The story told in it is as interesting, in some ways, as the art itself, tracing what was a fad of an earlier century all the way back to Greek vases and the like. If Rutherford's prose is rather dry and without fuss, she has had the sense now and again to quote more amusing historical criticism of the form, such as in this:
"In his 'Shades: An Essay on English Portrait Silhouettes,' Sir David Piper (1970) describes how the silhouettist, bored with the painted black profile, 'went whoring after the third dimension.'"
And those gilded flourishes I find so fascinating? They are described in a quote from a contemporary craftsman as being "niggling, tortured," and a disservice to the sitter, so there we are. There's no accounting for taste. But the words aside, the book itself is a beautiful thing, and crowded with examples of amazing variety, from the most elaborate and artful aristocratic portraits, to the sweetest little silhouettes made as inexpensive memorials of common people, and, in one particularly charming example, even Queen Victoria's dog, Dash.
Emma Rutherford's is one, had I room on the shelf, and money in my pocket, I would happily add to our somewhat eclectic collection of oversized art books, and should it indeed make its way someday to one of the bargain tables, I will. The author needn't blush at the thought, as I'd put her next to Edward Lear's beautiful birds, maybe, or on the table with the volume of Cecil Beaton portraits and a collection of Phiz drawings I bought used for myself a Christmas or two ago. I'd promise not to put her in the steamroom atmosphere of most of the books I bought dear A. over the years. I fear all those glorious pages of Georgian ladies and gentlemen in profile would curl in such company.

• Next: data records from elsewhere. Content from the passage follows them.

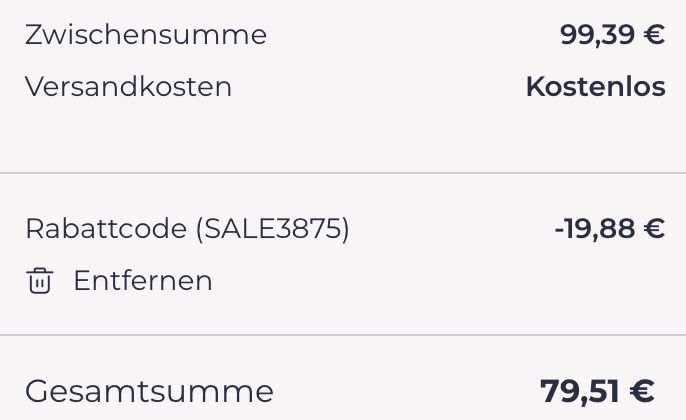The height and width of the screenshot is (420, 686).
Task: Select the Gesamtsumme label
Action: click(149, 391)
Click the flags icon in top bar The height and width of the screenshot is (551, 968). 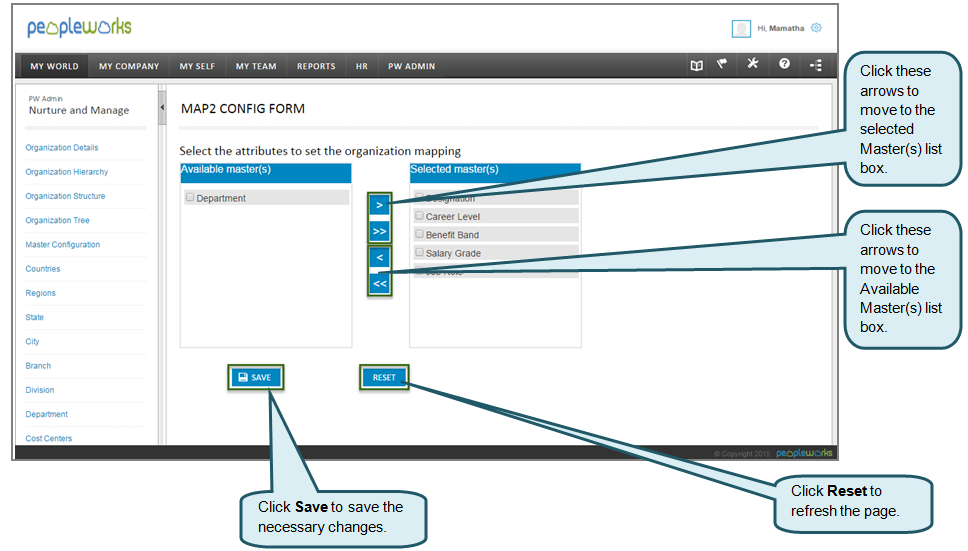722,65
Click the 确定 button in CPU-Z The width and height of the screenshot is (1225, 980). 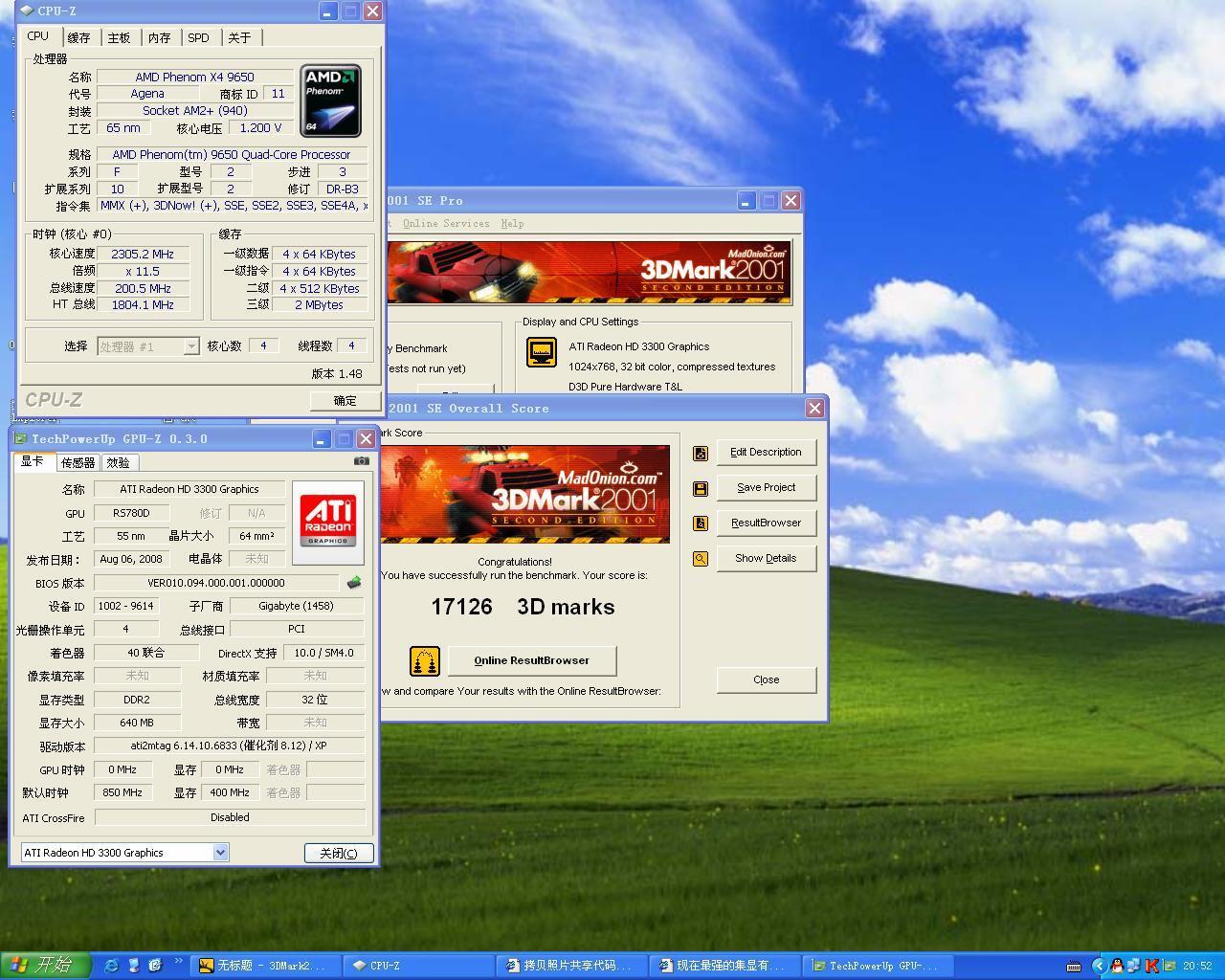point(345,401)
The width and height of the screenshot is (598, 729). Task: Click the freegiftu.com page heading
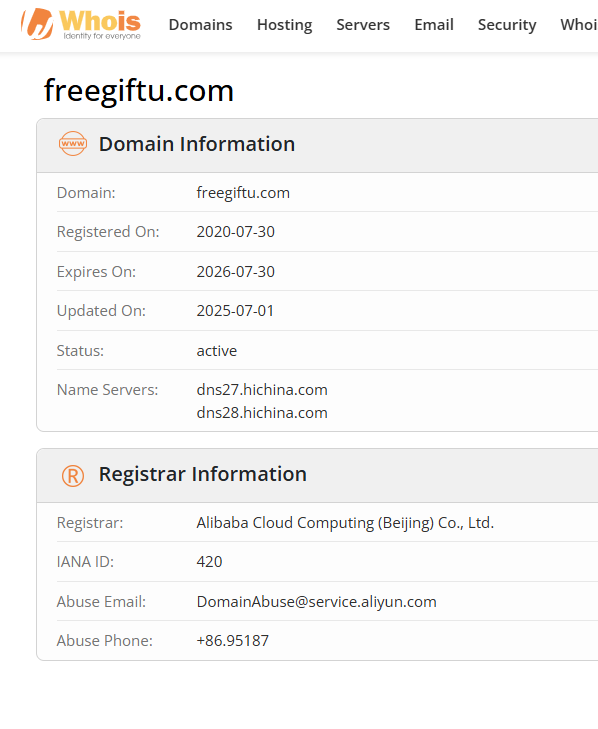[139, 90]
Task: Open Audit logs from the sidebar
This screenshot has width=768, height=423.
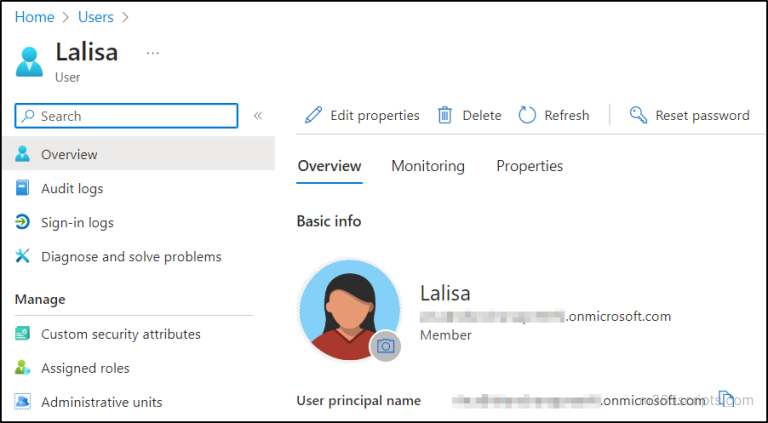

Though some of those gilded old roués, and not a few of the ladies, might feel right at home in our collection.
Hi Brad - Emma Rutherford here - I am sitting at my desk in London smiling at your post! I have read a few reviews of my book now and this is by far the best - thank you...sorry about my dry prose - I tried not to bring too much of myself to what is essentially a story which needs little fuss (a bit like the silhouettes themselves!). If you can send your address to my email - info@emmarutherford.com - I will see whether I can get a free book sent to you and I can nestle on the shelves next to Edward Lear...best wishes, Emma
ReplyDeleteDry, as a Londoner, like a Seattlite, can appreciate, is not always a bad thing! I apologize if I seemed to suggest otherwise. I love your book!